倉山満 保守の心得 感想

NO IMAGE

 

 またまた、倉山満先生の新刊。今年出た本を、「常識から疑え!山川日本史 上」から数えたら、なんともう4冊目!!しかも「山川日本史 下」が5冊目でもう発売しており、明日amazonから届きます。倉山先生の本だけで読むのが追いつかないペースです。執筆に講演に、大学の授業もなさってるのかしら?先生過労死しないでね。

 「はじめに」で私たちの住んでいる日本がいかに素晴らしい歴史と伝統を持った国であるかが語られます。しかし、現在ではそれが失われつつあり、なおかつ、それを意図的に破壊しようとしている勢力があります。自虐的な教育を受けながらも、それがおかしいことに気づき、何とかこの国を守りたい、そのためにはどうしたら良いのか、最低限でもこれだけは知っておいてほしい、という倉山先生の思いから書かれた本です。

 耳触りの良い言葉であふれている本ではありません。「政党の近代化」「財政」「外交」「憲法」など、現在の日本における深刻な問題について書かれていて、この国を守るための覚悟を迫られます。
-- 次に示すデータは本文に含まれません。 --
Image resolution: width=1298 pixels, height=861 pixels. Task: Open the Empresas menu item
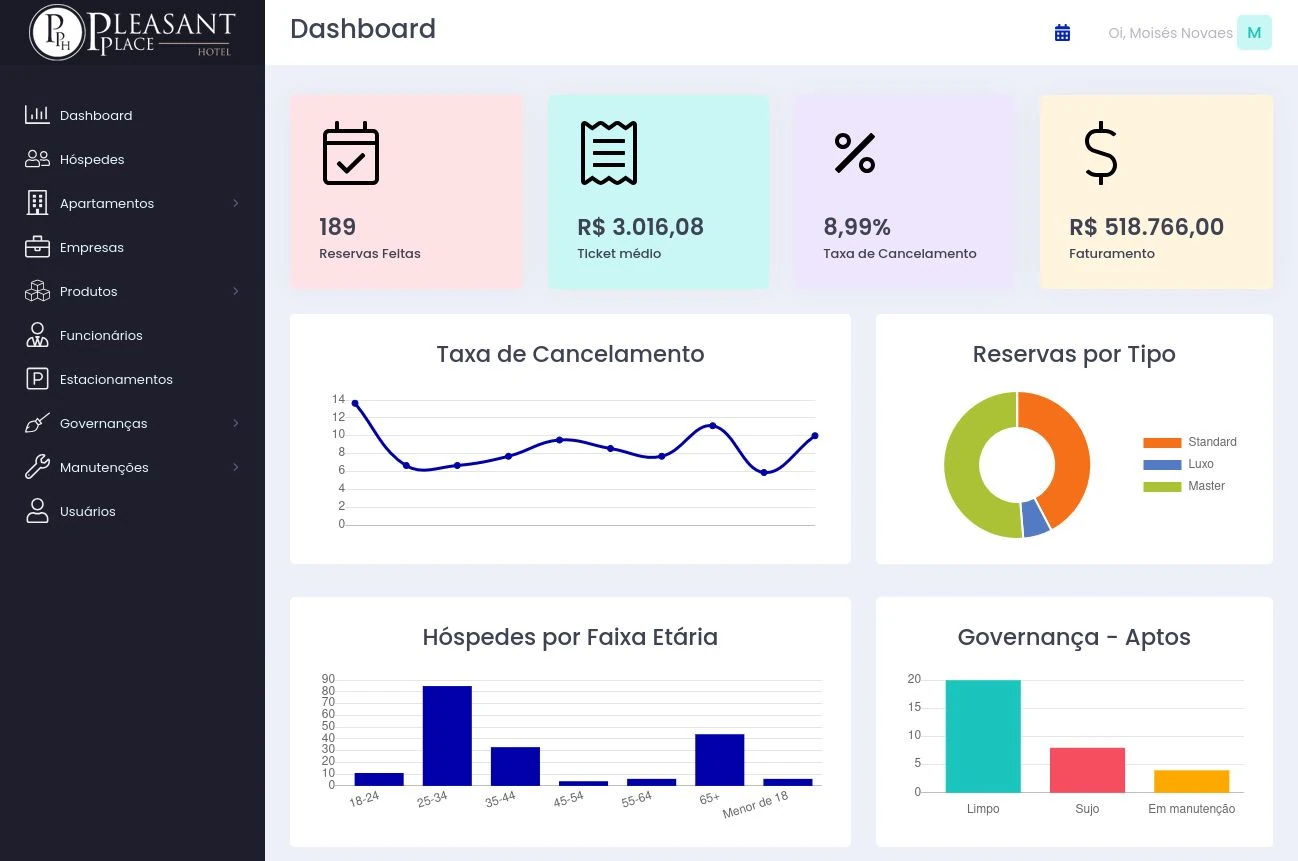click(x=92, y=247)
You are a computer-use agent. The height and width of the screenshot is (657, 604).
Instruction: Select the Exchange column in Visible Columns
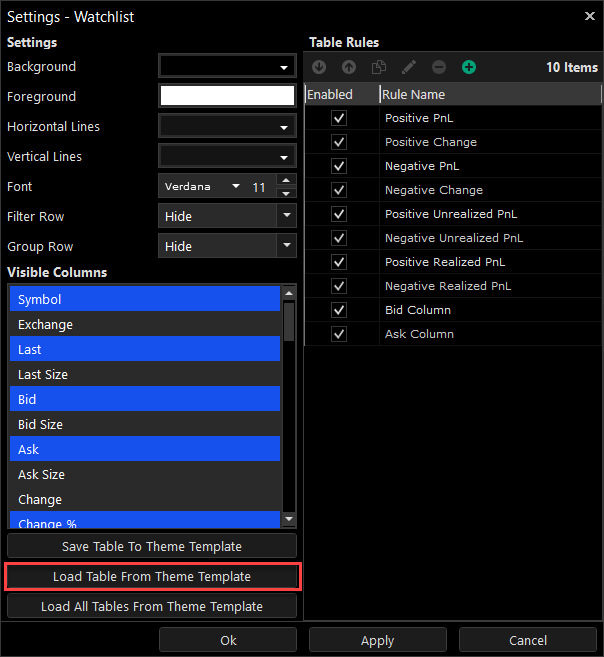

 厳しい言葉の中に、今つらい思いをして生きている人たちに、何とか生き抜いてほしいという、気持ちが垣間見えます。私も倉山先生と同世代なので、働き始めたときはバブルは崩壊しており、景気は悪くなる一方、このまま暮らしていて、老後は大丈夫なのか、とリアルに考えてしまいます。

 結局、お金がなければ、ちゃんと食べていける状況に無ければ、天下国家のことを語っても聞く耳をもってもらえない。まずは経済を立て直さなければ始まらない。そのために、日本銀行の政策を変えさせ、増税を止めるための活動を倉山先生たちが必死に行っていたことを知っています。ただ、理想を語るだけでなく、本当に世の中を変えるために動いてきた人の言葉をかみしめながら、この本を読み進めました。

 「おわりに」で、倉山先生は、空気を読むこととは人の気持ちを慮ることで、それは日本人の大切な伝統であるが、それが今失われつつある、と言っています。それを何とか食い止め、私たちはこの国を守り、次の世代へ残すためにどのように行動するのか。すべての人に考えてほしいと思います。

※こちらの記事は平成26年3月13日に書かれています。